# Men without Hats - Safety Dance



## m0bov (May 2, 2007)

My local stations has been playing this, addicted to it, just download their 1987 album Pop goes the world from play com!


----------



## Maggi200 (Aug 21, 2009)

Everyone loves the safety dance!!!


----------



## m0bov (May 2, 2007)

I never heard it before and I love my 80s synth! 32 so missed out a bit, love the keyboard chords. Wondered if it was a new release sort of retro 80s.


----------



## Maggi200 (Aug 21, 2009)

I will admit I only know it because of scrubs.

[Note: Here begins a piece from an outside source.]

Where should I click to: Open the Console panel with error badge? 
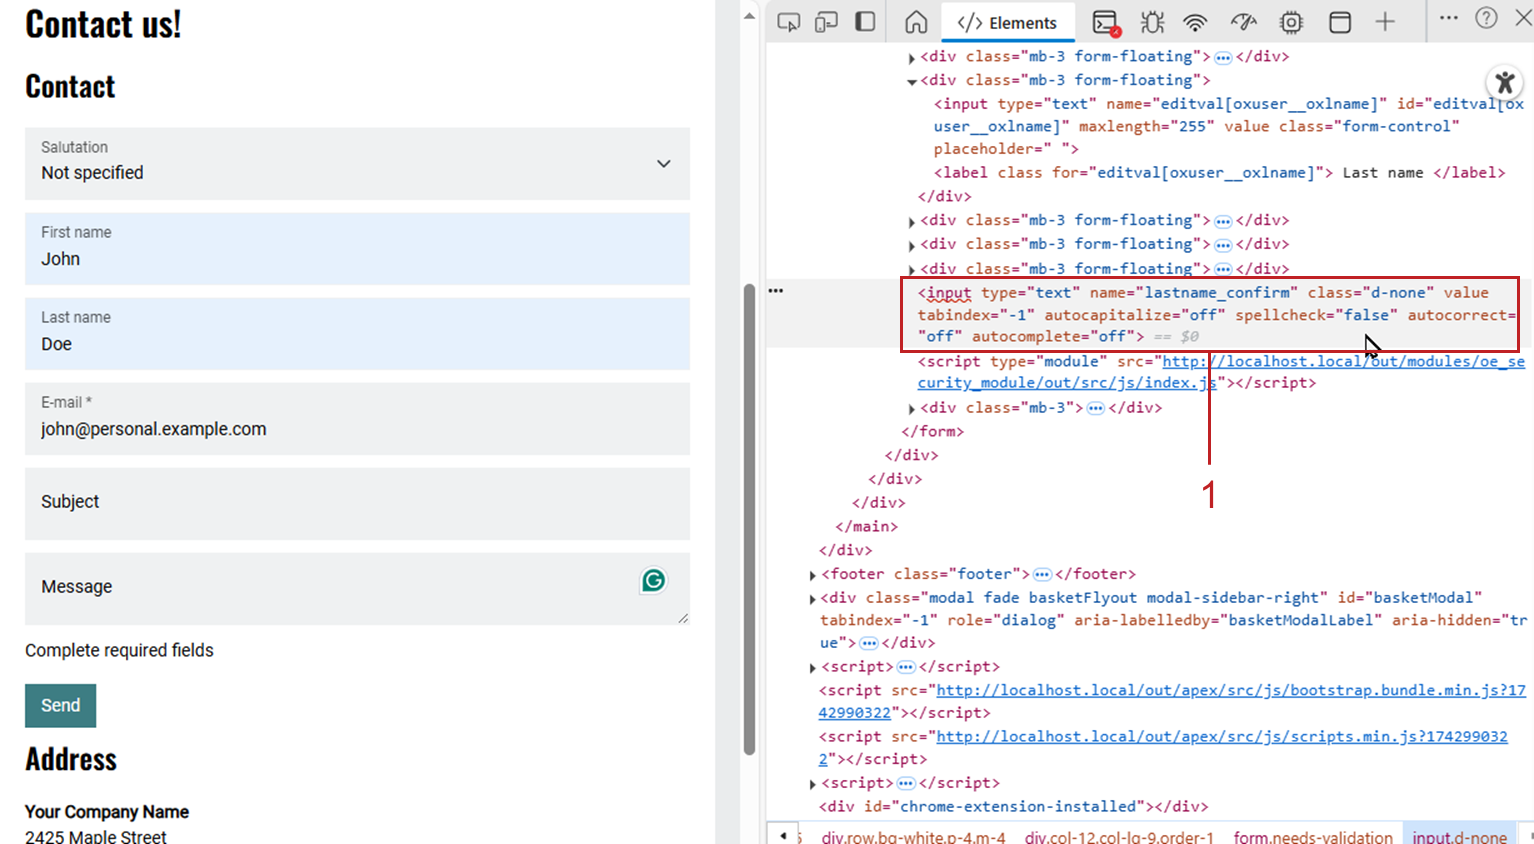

S-S-S-S-A-A-A-A-F-F-F-F-E-E-T-T-T-T-T-Y-Y-Y-Y gotta love turk


----------



## Buck (Jan 16, 2008)

Gosh that takes me back - i have the original 7" in my singles collection!


----------



## mk2jon (Mar 10, 2009)

I bought the single first time round


----------



## ivor (Sep 24, 2008)

and it's partner in crime but who can remember what it became the unofficial tune for


----------



## 306chris (Jan 27, 2007)

I love this song especially when it was featured in family guy


----------



## CupraRcleanR (Sep 2, 2007)

Anyone remember this:


----------



## david g (Dec 14, 2005)

safety Dance was a classic ,80s music cannot be beaten :thumb:


----------



## Guest (Nov 21, 2010)

:lol::lol:bought all the above when i was younger top tune's,swords of a thousand men was the 1st ever single i bought still have it now .


----------



## mk2jon (Mar 10, 2009)

swiftjon said:


> :lol::lol:bought all the above when i was younger top tune's,swords of a thousand men was the 1st ever single i bought still have it now .


Mine was Chaka Khan i feel for you


----------



## Guest (Nov 25, 2010)

mk2jon said:


> Mine was Chaka Khan i feel for you


good tune that mate,memory lane :thumb:


----------



## uruk hai (Apr 5, 2009)

Those tunes take me back !


----------